• [Collected data entries]:
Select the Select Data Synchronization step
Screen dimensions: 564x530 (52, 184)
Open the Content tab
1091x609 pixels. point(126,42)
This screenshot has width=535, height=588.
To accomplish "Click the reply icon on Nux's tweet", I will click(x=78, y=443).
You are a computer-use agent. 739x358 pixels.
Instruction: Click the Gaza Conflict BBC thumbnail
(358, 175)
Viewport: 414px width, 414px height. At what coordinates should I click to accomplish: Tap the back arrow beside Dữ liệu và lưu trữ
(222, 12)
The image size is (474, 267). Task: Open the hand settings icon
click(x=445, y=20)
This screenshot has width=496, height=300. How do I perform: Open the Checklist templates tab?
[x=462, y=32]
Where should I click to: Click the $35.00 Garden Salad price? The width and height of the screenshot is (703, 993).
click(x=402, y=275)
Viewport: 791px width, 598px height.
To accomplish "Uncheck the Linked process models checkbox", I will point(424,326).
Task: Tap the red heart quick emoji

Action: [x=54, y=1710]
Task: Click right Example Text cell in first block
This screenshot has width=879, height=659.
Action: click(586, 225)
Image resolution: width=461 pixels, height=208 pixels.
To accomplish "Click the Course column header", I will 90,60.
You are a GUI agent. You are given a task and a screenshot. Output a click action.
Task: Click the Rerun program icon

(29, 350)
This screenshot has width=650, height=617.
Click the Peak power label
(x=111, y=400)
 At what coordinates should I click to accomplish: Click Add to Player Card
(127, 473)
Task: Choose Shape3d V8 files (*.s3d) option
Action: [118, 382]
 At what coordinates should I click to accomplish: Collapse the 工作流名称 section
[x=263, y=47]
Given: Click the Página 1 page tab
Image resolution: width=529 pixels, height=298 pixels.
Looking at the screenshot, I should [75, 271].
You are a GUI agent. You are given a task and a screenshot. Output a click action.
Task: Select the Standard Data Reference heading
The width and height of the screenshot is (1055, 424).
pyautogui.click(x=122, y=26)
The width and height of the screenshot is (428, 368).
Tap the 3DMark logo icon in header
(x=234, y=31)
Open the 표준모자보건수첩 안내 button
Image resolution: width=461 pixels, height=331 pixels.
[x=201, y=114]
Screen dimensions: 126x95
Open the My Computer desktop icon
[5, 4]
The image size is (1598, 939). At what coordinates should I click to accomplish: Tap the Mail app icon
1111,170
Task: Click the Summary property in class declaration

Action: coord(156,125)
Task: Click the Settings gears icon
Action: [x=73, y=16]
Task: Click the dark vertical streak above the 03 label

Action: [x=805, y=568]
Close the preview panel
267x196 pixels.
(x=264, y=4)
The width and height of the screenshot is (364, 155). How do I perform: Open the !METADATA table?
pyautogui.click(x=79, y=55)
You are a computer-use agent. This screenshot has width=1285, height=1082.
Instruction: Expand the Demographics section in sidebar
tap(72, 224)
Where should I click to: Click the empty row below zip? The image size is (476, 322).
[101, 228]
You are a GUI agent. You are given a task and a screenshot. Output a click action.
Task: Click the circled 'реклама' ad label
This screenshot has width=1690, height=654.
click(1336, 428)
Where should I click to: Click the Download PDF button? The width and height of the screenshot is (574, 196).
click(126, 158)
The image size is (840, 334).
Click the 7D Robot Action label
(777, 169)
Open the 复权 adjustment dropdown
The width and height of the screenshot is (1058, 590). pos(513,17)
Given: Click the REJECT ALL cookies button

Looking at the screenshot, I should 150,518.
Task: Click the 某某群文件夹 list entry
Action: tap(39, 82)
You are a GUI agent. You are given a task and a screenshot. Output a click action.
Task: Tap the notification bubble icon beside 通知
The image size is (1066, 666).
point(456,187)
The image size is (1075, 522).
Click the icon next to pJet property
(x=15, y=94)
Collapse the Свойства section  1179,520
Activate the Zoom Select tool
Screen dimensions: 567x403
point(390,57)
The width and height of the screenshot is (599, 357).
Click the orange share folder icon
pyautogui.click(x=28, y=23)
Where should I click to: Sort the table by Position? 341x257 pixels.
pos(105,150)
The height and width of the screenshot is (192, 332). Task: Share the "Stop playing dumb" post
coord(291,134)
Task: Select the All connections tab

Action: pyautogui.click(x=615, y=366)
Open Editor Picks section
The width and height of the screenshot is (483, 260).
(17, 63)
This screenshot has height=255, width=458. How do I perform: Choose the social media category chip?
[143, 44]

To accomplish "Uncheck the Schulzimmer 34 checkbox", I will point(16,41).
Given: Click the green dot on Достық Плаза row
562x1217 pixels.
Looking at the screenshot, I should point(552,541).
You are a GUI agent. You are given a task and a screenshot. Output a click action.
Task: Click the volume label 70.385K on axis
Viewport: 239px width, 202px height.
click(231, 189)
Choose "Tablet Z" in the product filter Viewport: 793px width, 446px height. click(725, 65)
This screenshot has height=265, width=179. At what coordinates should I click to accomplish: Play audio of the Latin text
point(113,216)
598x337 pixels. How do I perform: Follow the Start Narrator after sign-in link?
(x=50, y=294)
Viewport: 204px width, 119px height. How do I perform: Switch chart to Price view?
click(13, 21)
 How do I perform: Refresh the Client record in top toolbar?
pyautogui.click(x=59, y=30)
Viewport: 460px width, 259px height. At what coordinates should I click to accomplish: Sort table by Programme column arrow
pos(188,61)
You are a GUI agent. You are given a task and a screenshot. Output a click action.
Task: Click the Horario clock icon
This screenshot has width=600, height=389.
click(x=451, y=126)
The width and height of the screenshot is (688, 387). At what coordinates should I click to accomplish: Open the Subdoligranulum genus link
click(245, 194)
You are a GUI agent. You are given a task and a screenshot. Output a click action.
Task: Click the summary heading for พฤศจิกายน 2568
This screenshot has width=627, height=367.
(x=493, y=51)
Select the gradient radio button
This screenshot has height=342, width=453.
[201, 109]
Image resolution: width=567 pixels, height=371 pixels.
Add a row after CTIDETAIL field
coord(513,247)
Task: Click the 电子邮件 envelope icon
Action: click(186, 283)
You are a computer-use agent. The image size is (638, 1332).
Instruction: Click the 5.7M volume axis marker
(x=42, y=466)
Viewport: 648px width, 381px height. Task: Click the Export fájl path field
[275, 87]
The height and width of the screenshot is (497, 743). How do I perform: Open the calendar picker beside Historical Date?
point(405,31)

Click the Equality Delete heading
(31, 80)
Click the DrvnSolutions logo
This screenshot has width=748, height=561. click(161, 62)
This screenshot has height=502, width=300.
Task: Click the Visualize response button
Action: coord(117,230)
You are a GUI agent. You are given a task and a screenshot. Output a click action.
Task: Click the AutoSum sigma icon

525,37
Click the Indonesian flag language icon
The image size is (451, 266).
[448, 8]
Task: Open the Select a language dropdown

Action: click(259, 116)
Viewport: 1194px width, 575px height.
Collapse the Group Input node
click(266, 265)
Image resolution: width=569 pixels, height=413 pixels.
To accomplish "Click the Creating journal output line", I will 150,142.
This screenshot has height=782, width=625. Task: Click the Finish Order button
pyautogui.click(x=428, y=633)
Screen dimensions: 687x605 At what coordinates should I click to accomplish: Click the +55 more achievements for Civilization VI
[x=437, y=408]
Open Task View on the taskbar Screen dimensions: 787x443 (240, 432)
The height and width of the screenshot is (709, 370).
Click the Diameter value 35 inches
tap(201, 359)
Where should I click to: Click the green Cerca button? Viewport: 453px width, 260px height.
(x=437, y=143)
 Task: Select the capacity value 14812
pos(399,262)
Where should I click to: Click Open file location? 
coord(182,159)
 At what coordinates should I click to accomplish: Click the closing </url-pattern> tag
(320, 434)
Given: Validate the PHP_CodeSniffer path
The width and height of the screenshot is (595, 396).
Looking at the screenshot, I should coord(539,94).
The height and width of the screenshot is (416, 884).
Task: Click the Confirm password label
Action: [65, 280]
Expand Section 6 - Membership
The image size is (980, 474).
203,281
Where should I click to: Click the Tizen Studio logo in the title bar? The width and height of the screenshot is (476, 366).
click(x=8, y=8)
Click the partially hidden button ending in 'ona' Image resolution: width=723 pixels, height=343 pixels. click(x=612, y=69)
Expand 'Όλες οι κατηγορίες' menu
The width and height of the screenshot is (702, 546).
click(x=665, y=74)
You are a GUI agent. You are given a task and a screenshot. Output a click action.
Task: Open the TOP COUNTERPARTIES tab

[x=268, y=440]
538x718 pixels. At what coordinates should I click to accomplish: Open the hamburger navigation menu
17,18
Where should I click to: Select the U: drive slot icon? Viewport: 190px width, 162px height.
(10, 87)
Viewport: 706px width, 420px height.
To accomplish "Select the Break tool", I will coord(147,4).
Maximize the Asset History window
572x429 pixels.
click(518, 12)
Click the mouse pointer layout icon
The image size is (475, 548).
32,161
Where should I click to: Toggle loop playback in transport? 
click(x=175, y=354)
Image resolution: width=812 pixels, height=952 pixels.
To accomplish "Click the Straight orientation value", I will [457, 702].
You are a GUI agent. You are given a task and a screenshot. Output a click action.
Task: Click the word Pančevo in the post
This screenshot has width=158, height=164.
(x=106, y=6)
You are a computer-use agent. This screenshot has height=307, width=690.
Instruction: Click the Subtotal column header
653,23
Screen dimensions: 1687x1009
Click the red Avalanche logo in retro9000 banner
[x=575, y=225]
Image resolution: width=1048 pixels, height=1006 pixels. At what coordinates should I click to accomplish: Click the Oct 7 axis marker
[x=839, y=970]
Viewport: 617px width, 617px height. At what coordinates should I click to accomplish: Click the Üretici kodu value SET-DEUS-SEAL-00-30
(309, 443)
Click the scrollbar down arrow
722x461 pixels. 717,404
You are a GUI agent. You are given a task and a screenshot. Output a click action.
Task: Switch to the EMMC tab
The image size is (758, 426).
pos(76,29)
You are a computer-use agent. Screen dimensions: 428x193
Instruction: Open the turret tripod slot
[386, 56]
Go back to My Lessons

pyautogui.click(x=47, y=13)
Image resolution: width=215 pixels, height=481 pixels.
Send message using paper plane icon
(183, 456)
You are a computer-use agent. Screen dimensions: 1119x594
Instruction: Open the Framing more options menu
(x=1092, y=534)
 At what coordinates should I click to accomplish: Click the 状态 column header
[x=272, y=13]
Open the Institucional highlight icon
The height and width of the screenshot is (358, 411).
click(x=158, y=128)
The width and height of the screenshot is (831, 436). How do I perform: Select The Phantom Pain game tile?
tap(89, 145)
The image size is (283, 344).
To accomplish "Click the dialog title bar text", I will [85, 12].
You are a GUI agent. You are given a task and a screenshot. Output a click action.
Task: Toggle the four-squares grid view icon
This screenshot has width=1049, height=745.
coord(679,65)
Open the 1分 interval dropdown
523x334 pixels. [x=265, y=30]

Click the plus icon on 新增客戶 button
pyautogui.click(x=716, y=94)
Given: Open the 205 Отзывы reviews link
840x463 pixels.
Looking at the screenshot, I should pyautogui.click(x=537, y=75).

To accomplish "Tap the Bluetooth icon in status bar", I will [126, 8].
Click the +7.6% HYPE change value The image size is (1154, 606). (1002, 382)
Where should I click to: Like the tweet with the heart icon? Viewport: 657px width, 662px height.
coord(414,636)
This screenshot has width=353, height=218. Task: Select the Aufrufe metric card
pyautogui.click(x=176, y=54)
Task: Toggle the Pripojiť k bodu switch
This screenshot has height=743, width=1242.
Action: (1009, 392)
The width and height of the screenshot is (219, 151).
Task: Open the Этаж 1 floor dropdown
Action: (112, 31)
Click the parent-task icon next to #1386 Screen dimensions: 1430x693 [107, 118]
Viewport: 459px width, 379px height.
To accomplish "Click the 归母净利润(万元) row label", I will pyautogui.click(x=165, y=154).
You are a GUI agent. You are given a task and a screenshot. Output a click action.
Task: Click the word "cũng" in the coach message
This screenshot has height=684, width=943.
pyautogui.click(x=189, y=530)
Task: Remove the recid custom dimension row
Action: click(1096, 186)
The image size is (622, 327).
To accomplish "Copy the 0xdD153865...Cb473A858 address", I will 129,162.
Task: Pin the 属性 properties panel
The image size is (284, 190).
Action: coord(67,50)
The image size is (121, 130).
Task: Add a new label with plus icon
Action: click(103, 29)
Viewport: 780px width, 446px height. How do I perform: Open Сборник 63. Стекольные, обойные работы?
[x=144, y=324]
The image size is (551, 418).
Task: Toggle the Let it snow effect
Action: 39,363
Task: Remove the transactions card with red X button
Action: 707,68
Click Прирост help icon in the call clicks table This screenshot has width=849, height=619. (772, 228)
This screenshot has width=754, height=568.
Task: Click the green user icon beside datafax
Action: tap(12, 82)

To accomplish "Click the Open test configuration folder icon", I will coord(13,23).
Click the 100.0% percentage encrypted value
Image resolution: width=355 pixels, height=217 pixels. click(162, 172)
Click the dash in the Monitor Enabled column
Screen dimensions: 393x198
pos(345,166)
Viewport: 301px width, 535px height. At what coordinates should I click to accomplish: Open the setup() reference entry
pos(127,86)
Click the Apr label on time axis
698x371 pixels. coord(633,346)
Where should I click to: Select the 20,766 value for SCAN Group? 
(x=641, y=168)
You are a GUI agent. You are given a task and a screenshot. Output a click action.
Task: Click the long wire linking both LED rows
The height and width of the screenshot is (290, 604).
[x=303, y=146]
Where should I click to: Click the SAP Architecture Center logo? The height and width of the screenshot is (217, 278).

• [WHAT TO PRODUCE]:
Check every line above for the word "checkbox" and copy those that have it.

• [FINISHED EXERCISE]:
To accomplish "Uncheck the Linked process models checkbox", I will point(424,326).
To accomplish "Uncheck the Schulzimmer 34 checkbox", I will point(16,41).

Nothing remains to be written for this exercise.